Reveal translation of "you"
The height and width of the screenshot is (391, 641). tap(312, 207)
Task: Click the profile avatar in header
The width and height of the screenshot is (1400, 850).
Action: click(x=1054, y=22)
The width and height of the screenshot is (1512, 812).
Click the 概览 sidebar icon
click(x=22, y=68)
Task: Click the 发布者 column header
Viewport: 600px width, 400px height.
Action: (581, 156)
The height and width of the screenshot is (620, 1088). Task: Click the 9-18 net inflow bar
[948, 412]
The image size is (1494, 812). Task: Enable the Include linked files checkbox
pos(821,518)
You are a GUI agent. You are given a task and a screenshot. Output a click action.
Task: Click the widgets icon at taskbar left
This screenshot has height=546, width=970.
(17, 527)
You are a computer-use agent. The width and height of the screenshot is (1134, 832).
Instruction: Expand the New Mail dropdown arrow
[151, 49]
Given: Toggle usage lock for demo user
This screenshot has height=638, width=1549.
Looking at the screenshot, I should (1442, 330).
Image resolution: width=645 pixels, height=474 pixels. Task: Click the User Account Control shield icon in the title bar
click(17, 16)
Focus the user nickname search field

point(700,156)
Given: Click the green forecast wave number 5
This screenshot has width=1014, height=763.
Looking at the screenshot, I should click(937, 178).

● **EXERCISE AIM**
Convert the records, from the line containing "Given: Toggle usage lock for demo user" through the line containing "click(17, 16)", into a JSON list of strings with one string per line, omitting blank lines.

● **CORRECT RESULT**
[
  "Given: Toggle usage lock for demo user",
  "This screenshot has height=638, width=1549.",
  "Looking at the screenshot, I should (1442, 330).",
  "Image resolution: width=645 pixels, height=474 pixels. Task: Click the User Account Control shield icon in the title bar",
  "click(17, 16)"
]